Today’s post continues our series devoted to examining how to use Studio Artist to output resolution-independent vector effects as EPS or SVG vector files. Yesterday we discussed how to work with the vectorizer to output vector files. Today we’ll take a look at how to record vector paint presets in a paint action sequence (PASeq) and then use the PASeq playback to stream vector painting directly from the paint synthesizer to a vector file.
Yesterday’s post spent a lot of time explaining the historical development of vector effects and vector file output, and how generating vector file output I somewhat different than the normal approach to generating raster based digital imaging or digital paint effects in the raster-based Studio Artist canvas. Outputting vector files requires using a specific vector output Action command that plays back a PASeq and steams vector output in real time while the PASeq is doing vector drawing or generating vector effects.
Vectorizer effects can either be output directly as vector files (like we did yesterday), or can be recorded in a PASeq that can then be used to later output a vector file. The paint synthesizer can also generate vector output, assuming you have configured it for one of several possible approaches to vector drawing. By working with a PASeq you can combine different action steps that generate vector output together to build more elaborate vector output effects.
The original paint synthesizer design was oriented at building vector paths that were then painted in using raster paint nibs. So direct vector output was kind of grafted onto the paint synthesizer later in it’s development, as opposed to something that was designed as a Studio Artist feature during it’s beginning design and development. Not all paint synthesizer features are available when working with direct vector painting, and the look of a vector paint preset is not going to be as organic or texturally sophisticated as what can be achieved with the normal paint synthesizer raster paint output features, so you have to live with those limitations if you want to use the paint synthesizer to generate vector file output.
There are 2 main approaches you can use to generate vector painting in the paint synthesizer. Today we’ll be looking at the original vector drawing option added to the paint synthesizer (via the Main Render Option parameter in the Vector Output control panel). Tomorrow we’ll look at some additional approaches to building paint presets with direct vector drawing and vector file output capabilities.

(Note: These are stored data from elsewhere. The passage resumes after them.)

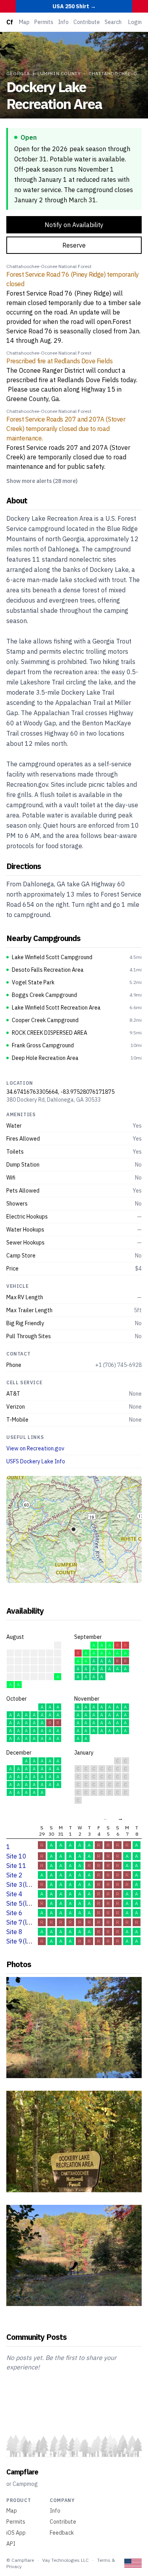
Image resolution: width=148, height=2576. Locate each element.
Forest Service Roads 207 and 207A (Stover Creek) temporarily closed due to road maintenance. (66, 428)
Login (135, 22)
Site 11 (16, 1866)
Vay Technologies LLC (65, 2560)
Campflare (22, 2471)
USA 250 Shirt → (74, 6)
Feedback (62, 2532)
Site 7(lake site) (28, 1922)
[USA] (133, 2563)
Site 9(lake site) (28, 1941)
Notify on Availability (74, 225)
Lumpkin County (59, 73)
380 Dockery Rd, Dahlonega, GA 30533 (53, 1099)
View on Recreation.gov (35, 1448)
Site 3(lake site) (28, 1884)
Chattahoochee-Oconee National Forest (49, 266)
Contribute (86, 22)
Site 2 (14, 1875)
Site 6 (14, 1913)
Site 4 (14, 1894)
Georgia (18, 73)
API (10, 2543)
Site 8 (14, 1932)
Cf (9, 22)
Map (24, 22)
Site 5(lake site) (28, 1903)
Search (113, 22)
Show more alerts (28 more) (41, 481)
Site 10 (16, 1856)
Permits (43, 22)
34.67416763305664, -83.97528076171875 (60, 1091)
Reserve (74, 245)
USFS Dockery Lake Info (35, 1461)
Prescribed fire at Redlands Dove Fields (59, 361)
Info (63, 22)
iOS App (16, 2532)
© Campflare (20, 2560)
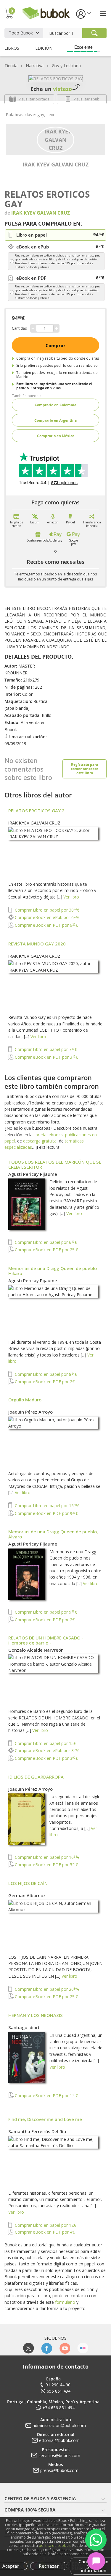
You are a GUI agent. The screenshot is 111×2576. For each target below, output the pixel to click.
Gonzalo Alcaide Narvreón (36, 1650)
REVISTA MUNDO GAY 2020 (37, 944)
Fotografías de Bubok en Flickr (82, 2348)
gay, (41, 114)
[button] (83, 13)
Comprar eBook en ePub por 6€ (46, 917)
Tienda (10, 65)
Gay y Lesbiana (66, 65)
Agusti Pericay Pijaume (32, 1174)
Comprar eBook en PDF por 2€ (46, 1249)
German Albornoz (27, 1895)
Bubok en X (28, 2348)
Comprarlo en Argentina (55, 420)
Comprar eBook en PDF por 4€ (44, 2232)
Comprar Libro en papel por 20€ (46, 1989)
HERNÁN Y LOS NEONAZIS (35, 2015)
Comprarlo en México (55, 435)
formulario (65, 2302)
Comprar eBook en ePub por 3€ (46, 1750)
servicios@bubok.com (59, 2455)
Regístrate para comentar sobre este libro (84, 768)
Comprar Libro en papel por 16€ (46, 1857)
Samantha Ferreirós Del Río (37, 2131)
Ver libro (71, 897)
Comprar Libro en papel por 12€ (45, 2225)
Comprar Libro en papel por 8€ (45, 1374)
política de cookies (54, 2545)
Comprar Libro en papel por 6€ (45, 1242)
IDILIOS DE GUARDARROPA (36, 1777)
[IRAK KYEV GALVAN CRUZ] (55, 139)
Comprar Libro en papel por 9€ (45, 1612)
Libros (11, 48)
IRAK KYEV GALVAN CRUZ (55, 164)
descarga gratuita (40, 1141)
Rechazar (49, 2566)
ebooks (56, 1134)
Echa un (51, 88)
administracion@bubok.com (59, 2425)
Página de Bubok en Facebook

Historically EPS vector output was added to the paint synthesizer when the Vectorizer was originally first added to the program. The adjustable parameters in the Vector Output control panel determined what the paint synthesizer would do if outputting eps file output, but what you saw draw on the screen was still the original raster based paint model associated with the original paint synthesizer design. You had the option of configuring your raster paint to emulate the flat color look of the vector paint output, or you could actually vectorize individual raster paint strokes one by one as they were painted to generate vector file output.
Later, we added the Main Render Option parameter as a new feature to the Vector Output control panel. The Main Render Option lets you choose between the Raster option (the original paint synthesizer drawing mode), the Vector (solid color) option (true vector drawing that overrides much of the original paint synthesizer drawing engine), and the Vector-raster Repeat option that lets you build hybrid vector-raster paint styles (combining initial vector painting with a secondary raster paint overlay, which allows you do add things like wet paint effects to vector painting).
The first gallery image below shows the normal Raster setting for the Main Render Option. Painting occurs using the normal paint synthesizer raster paint engine. But if you are outputting a vector file then the EPS Strokes paramter determines how vector paint strokes are derived from the raster paint strokes being drawn into the canvas.
The 2nd gallery image below shows off the different EPS Strokes options available. The Vec Blanking one active actually uses the vectorizer to vectorize each individual paint path when it is drawn as a vector region and then output the color filled vector paint stroke region out to a vector file. Other settings assume the paint path is rendered with vector spheres, or as a bezier path or bezier region, etc. Again, none of the EPS Strokes options determines what you see drawn on the screen, just what gets drawn into a vector file if you are using the paint preset recorded in a PASeq to output to a vector file using one of the vector output Action menu commands.